Joël 1,13 – 2,11

Le Jour de Yahvé chez Joël

Père J. Bourke

Revue Biblique, 55 (1959) , p. 212

 

          En même temps qu’il confronte ses auditeurs au Dieu terrible du Sinaï, le prophète Joël leur rappelle qu’il est leur Dieu et qu’ils sont son peuple. Ils obtiennent délivrance er refuge, non pas en reculant devant la tempête de sainteté, mais en courant vers son centre même, au Temple. Ils doivent aller à la rencontre des menaces traditionnelles de la vengeance divine, avec la réponse traditionnelle d’Israël, humilité et vrai repentir de la communauté entière, manifestés à Yahvé dans son Temple, par l’intermédiaire des prêtres. Ainsi l’instrument du châtiment est brisé, et rejeté de la demeure de Yahvé au milieu de son peuple, et en réponse à sa prière. Sainteté devient une fois de plus bénédiction et vie pour Israël, là où dans le passé elle a signifié malédiction et mort. Les relations de l’Alliance sont restaurées. Israël, séparé de Yahvé par ses péchés, devient de nouveau un avec lui par son repentir. Cela est la loi et les prophètes.

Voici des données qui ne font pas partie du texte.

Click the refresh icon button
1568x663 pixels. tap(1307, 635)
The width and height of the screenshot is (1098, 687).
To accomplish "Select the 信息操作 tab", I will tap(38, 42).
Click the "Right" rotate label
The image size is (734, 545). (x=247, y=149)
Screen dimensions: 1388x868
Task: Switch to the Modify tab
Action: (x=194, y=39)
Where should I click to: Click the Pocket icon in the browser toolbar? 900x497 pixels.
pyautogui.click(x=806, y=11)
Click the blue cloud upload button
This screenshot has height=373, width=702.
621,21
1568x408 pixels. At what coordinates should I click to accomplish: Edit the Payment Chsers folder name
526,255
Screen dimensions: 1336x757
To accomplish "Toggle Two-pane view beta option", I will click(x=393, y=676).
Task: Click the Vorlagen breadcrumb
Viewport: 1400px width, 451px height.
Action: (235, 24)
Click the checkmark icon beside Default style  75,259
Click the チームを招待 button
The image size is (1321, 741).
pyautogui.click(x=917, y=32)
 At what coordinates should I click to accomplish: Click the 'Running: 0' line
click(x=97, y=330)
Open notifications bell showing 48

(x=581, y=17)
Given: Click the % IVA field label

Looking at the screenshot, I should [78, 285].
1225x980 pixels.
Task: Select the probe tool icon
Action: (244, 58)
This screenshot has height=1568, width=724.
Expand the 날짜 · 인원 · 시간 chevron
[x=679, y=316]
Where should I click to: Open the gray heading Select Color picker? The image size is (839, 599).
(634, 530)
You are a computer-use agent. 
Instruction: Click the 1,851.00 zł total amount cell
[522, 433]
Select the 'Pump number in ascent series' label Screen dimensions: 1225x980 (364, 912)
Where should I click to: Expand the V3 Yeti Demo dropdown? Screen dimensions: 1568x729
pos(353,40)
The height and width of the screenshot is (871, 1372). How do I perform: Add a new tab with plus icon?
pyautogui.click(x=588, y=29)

          En montant le hic et nunc dynamique de la doctrine prophétique du Jour de Yahvé dans le cadre plus large des bénédictions et malédictions légales, Joël réapplique les deux à la donnée qu’il constate et qu’il reconnaît comme sacrée, le fait des sauterelles. C’est par cette réinterprétation et réapplication des thèmes légaux et prophétiques plus anciens que se développe l’eschatologie postexilique. La puissance visionnaire de Joël perce et dépasse le fait historique du Jour des sauterelles, afin de retrouver le microcosme de ce fait dans le Jour des Gentils, projeté sur les horizons de l’espace et du temps. La puissance de prédire le Jour de Yahvé eschatologique appartient à celui qui l’a d’abord vu à la dimension circonscrite et transitoire, dans la plaie des sauterelles. Et dans la transposition de sa vision d’une dimension à l’autre, Joël ne cesse pas d’être suprêmement ce que nous n’avons pas cessé de voir en lui le prophète du numineux. L’ère eschatologique, avec ses saisies charismatiques et sa fertilité miraculeuse, est importante pour lui, non pas tellement en soi, mais plutôt comme l’expression accomplie de la sainteté de Yahvé. Les armées des Gentils se ressemblent et marchent de façon que la puissance destructrice du Numen puisse se manifester dans leur défaite finale. L’Israël nouveau entre dans l’existence, radieux, transparent, sacramentel, simplement pour faire jaillir du milieu de soi la présence numineuse de Dieu.